So then, we see, Baptism sufficed to give man such power as this; and verily this was the real meaning of our Lord’s promise, when speaking of those who would believe in Him, and not alone of the heads of the Church, He said: In my name they shall cast out devils. At an early date, however, the Church organizing the holy war constituted among her sons one special Order having for its direct mission the pursuit of Satan, on every point of this visible world. The Exorcists were by this delegation, invested with a power that must needs accelerate the downfall of the prince of this world; and what would be all the more odious and humiliating in this defeat, the Church raised no higher than to the rank of inferior clergy, an order so terrible to hell. Lucifer had aimed at being equal to the Most High; hurled down from heaven, he at least flattered himself in his folly to be able to supplant God upon the earth: and lo! the charge of defeating him here, is confided not to angels, his equals by nature, but to men, yea, to the least the lowest of this race so easily tricked, that for long ages he had seen men prostrate before him! Lo! the hand of flesh constrains him, spirit though he be, to come off his throne; at their word he must needs cast away his vain adornments, he must unmask himself; the water they bless, rekindles within him his eternal tortures; of the prince of this world and his pomps, naught remains but mere Satan, the ugly faced apostate, the condemned criminal wincing in the dust, at the feet of the sons of men, or fleeing like a dry leaf, at the breath of their mouth.

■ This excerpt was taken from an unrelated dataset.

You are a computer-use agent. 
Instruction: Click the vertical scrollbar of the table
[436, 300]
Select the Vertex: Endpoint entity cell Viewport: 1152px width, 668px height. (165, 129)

The archangel Michael recognizes in these sons of Adam, the worthy allies of the faithful angels he led forward to victory. But amid these continuators of the mighty battle begun on the heights of heaven, the Exorcist, Peter, comes before us today radiant with matchless splendor. The triumph of martyrdom has been added to his victories, won over Satan’s cohorts. None better than he, drove hell backwards; for, chasing the demons out of men’s bodies, he moreover made conquest of their souls. The Priest Marcellinus, his companion in martyrdom, as he had been in victory, is likewise his associate in glory. The Church wishes that these two names of theirs so redoubtable to the spirits of darkness should shine in one same aureola here below as in heaven. Daily doth she render them the most solemn homage in her power by naming them both, on the dyptich of the Holy Sacrifice together with the Apostles and her first sons. Such was the importance of the mission they fulfilled and the renown of their final combat, that their bodies, translated to the Via Latina, became the nucleus of an illustrious cemetery. The Christians of the age of peace that came soon after their glorious confession, vied with one another in obtaining sepulture near these soldiers of Christ whose protection they craved; Constantine the Great, the vanquisher of Idolatry, deposited at their sacred feet the remains of his mother, Saint Helena, who had herself become a terror to the demons by her discovering the True Cross. A celebrated inscription was composed in their honor by Saint Damasus, who in childhood had learned the details of their martyrdom, from the very executioner himself, afterwards converted; this inscription hard by their tomb, completed the monuments of that catacomb, wherein Christian art had multiplied its richest teachings.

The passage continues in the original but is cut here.